> _WORK INSTRUCTIONS_
Please render the data below as a numbered list, leaving out any blank lines.
***
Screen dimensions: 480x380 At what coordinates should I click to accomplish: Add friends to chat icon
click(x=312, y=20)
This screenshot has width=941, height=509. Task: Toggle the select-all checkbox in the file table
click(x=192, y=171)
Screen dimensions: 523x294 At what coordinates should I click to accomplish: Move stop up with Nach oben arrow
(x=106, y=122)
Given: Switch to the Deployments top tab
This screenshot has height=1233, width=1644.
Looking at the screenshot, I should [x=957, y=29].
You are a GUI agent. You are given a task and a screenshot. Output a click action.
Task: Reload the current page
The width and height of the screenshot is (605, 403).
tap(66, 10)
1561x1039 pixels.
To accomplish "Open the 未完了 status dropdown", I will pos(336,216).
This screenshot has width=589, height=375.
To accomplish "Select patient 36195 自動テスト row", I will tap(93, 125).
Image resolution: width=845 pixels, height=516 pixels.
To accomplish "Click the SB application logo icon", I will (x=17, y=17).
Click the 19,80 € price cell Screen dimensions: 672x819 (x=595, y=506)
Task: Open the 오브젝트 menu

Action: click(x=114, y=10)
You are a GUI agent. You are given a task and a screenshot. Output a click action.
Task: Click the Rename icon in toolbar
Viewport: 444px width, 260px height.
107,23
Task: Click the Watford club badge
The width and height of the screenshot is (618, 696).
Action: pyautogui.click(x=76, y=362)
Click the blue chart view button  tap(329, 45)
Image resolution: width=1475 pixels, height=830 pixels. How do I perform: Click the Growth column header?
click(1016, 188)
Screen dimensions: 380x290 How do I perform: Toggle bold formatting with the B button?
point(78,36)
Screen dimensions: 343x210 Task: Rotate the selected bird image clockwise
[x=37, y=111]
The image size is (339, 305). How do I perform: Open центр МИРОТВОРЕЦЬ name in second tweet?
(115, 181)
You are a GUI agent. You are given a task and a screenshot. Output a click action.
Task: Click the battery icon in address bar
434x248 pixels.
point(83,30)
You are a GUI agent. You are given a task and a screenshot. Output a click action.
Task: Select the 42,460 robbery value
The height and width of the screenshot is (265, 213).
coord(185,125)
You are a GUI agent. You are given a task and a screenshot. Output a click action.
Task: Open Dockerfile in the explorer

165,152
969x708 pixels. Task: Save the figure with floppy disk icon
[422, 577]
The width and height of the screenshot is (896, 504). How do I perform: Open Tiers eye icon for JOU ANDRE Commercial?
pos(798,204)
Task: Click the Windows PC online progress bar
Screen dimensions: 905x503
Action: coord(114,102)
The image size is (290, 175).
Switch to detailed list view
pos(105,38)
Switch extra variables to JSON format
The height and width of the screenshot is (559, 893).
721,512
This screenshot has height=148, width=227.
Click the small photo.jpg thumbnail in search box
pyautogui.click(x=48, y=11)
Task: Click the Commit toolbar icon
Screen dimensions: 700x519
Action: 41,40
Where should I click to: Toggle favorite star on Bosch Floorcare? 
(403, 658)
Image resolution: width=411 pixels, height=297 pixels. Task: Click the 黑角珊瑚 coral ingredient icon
***
> _THE RESULT_
1. Screen dimensions: 480x380 At what coordinates should I click to accomplish: Add friends to chat icon
2. click(x=312, y=20)
3. This screenshot has width=941, height=509. Task: Toggle the select-all checkbox in the file table
4. click(x=192, y=171)
5. Screen dimensions: 523x294 At what coordinates should I click to accomplish: Move stop up with Nach oben arrow
6. (x=106, y=122)
7. Given: Switch to the Deployments top tab
8. This screenshot has height=1233, width=1644.
9. Looking at the screenshot, I should [x=957, y=29].
10. You are a GUI agent. You are given a task and a screenshot. Output a click action.
11. Task: Reload the current page
12. The width and height of the screenshot is (605, 403).
13. tap(66, 10)
14. 1561x1039 pixels.
15. To accomplish "Open the 未完了 status dropdown", I will pos(336,216).
16. This screenshot has width=589, height=375.
17. To accomplish "Select patient 36195 自動テスト row", I will tap(93, 125).
18. Image resolution: width=845 pixels, height=516 pixels.
19. To accomplish "Click the SB application logo icon", I will (x=17, y=17).
20. Click the 19,80 € price cell Screen dimensions: 672x819 (x=595, y=506)
21. Task: Open the 오브젝트 menu
22. Action: click(x=114, y=10)
23. You are a GUI agent. You are given a task and a screenshot. Output a click action.
24. Task: Click the Rename icon in toolbar
25. Viewport: 444px width, 260px height.
26. 107,23
27. Task: Click the Watford club badge
28. The width and height of the screenshot is (618, 696).
29. Action: pyautogui.click(x=76, y=362)
30. Click the blue chart view button  tap(329, 45)
31. Image resolution: width=1475 pixels, height=830 pixels. How do I perform: Click the Growth column header?
32. click(1016, 188)
33. Screen dimensions: 380x290 How do I perform: Toggle bold formatting with the B button?
34. point(78,36)
35. Screen dimensions: 343x210 Task: Rotate the selected bird image clockwise
36. [x=37, y=111]
37. The image size is (339, 305). How do I perform: Open центр МИРОТВОРЕЦЬ name in second tweet?
38. (115, 181)
39. You are a GUI agent. You are given a task and a screenshot. Output a click action.
40. Task: Click the battery icon in address bar
41. 434x248 pixels.
42. point(83,30)
43. You are a GUI agent. You are given a task and a screenshot. Output a click action.
44. Task: Select the 42,460 robbery value
45. The height and width of the screenshot is (265, 213).
46. coord(185,125)
47. You are a GUI agent. You are given a task and a screenshot. Output a click action.
48. Task: Open Dockerfile in the explorer
49. 165,152
50. 969x708 pixels. Task: Save the figure with floppy disk icon
51. [422, 577]
52. The width and height of the screenshot is (896, 504). How do I perform: Open Tiers eye icon for JOU ANDRE Commercial?
53. pos(798,204)
54. Task: Click the Windows PC online progress bar
55. Screen dimensions: 905x503
56. Action: coord(114,102)
57. The image size is (290, 175).
58. Switch to detailed list view
59. pos(105,38)
60. Switch extra variables to JSON format
61. The height and width of the screenshot is (559, 893).
62. 721,512
63. This screenshot has height=148, width=227.
64. Click the small photo.jpg thumbnail in search box
65. pyautogui.click(x=48, y=11)
66. Task: Click the Commit toolbar icon
67. Screen dimensions: 700x519
68. Action: 41,40
69. Where should I click to: Toggle favorite star on Bosch Floorcare? 
70. (403, 658)
71. Image resolution: width=411 pixels, height=297 pixels. Task: Click the 黑角珊瑚 coral ingredient icon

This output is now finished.